[TEXT BLOCK]:
= Beginning of Section =

- IATA: none; ICAO: OIMQ;

Summary
- Airport type: UltraLight & Light
- Owner: Mohammad Reza Kavyani
- Operator: Civil Aviation Organization (Iran)
- Serves: Kashmar
- Location: Kashmar
- Opened: 1 March 2015
- Time zone: Iran Standard Time (UTC 3:30+)
- Elevation AMSL: 3,777 ft / 1,149.1 m
- Coordinates: 35°26′04″N 058°50′57″E﻿ / ﻿35.43444°N 58.84917°E
- Website: www.kavianpsh.ir

Map
- OIMQ Kashmar UltraLight Airport

Runways
| Direction | Length |  | Surface |
| ft | m |
| 09/27 | 2,620/4,510 | 800/1,400 | Asphalt |

= Kashmar UltraLight Airport =

Airport in Razavi Khorasan Province, Iran

Kashmar Ultralight and Light Airport (فرودگاه فوق سبک و سبک کاشمر) is an airport located southwest of Khorasan Razavi province (approximately 240 km from Mashhad) in the city of Kashmar, Iran.

Kashmar Ultralight Airport occupies 17 ha of land and exclusively services light and ultra-light aircraft on its one runway. The airport has one terminal.

= End of Section =

[ENTRIES SUPPLIED]:
= Beginning of Section =

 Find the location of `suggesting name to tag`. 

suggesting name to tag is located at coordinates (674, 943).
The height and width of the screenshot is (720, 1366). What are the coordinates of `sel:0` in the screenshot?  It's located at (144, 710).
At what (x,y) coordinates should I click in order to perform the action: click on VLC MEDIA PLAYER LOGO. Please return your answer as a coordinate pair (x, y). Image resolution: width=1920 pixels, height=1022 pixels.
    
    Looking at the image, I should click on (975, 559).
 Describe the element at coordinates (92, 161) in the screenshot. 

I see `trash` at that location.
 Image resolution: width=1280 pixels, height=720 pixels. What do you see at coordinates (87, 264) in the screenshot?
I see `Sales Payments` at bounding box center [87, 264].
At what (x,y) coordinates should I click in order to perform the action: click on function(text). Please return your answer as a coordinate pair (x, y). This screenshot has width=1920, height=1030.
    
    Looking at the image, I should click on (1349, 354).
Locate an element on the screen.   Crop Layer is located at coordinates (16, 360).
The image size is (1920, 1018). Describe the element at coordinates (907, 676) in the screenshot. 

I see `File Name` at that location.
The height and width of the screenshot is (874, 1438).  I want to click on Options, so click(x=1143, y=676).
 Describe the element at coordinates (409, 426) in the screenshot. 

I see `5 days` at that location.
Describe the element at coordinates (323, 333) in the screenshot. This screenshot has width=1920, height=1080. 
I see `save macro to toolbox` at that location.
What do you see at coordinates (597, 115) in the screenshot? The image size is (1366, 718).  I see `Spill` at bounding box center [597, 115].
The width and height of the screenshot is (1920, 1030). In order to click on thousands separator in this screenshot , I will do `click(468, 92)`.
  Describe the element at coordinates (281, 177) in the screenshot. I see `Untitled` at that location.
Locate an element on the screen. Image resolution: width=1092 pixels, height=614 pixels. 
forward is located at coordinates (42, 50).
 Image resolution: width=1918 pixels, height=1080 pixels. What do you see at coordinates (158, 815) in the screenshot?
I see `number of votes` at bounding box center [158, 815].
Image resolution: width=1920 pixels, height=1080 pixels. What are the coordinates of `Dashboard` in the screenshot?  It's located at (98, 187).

= End of Section =

[STUDY QUESTIONS]:
1. Quote the Kashmar airport text from "Kashmar Ultralight Airport occupies" up to and including "has one terminal.".
2. Extend the text on Kashmar UltraLight Airport, picking up after its last sentence.
You won't need the entries.

[RESULTS FOR THE EXERCISE]:
1.
Kashmar Ultralight Airport occupies 17 ha of land and exclusively services light and ultra-light aircraft on its one runway. The airport has one terminal.

2.
Kashmar Ultralight Airport is the first light airport with a defense tower. It is speculated that this installment may have been implemented due to fears of an airplane collision like that of the 1993 Tehran mid-air collision. (The 1993 Tehran incident was ultimately ruled to be not an act of terrorism but rather a result of poor communication between pilots and air traffic controllers.) The defense tower might also, at some point, be used by Iran's military in support of UAV operations in the middle east.

The infrastructure consists of a hangar and office building occupying 2,000 sqm and a runway. In 2016, flights began from this airport.

Kashmar Airport and associate, Kavian Parvaz Shargh Company, obtained permission for ultralight pilot training from the country's aviation organization: the first trainee was Captain Mohammad Reza Kaviani.

== Infrastructure ==
The Kavian Airport Aviation Science and Technology Training Center is the largest and most equipped ultralight aviation center in Kashmar. It offers training in becoming a pilot, aircraft maintenance, dispatching, avionics, and hospitality. The center provides a large range of aircraft for student pilots and a large hangar for students studying maintenance.

Kashmar Airport can be reached from Mashhad via Road 36 by private car, taxi, or bus.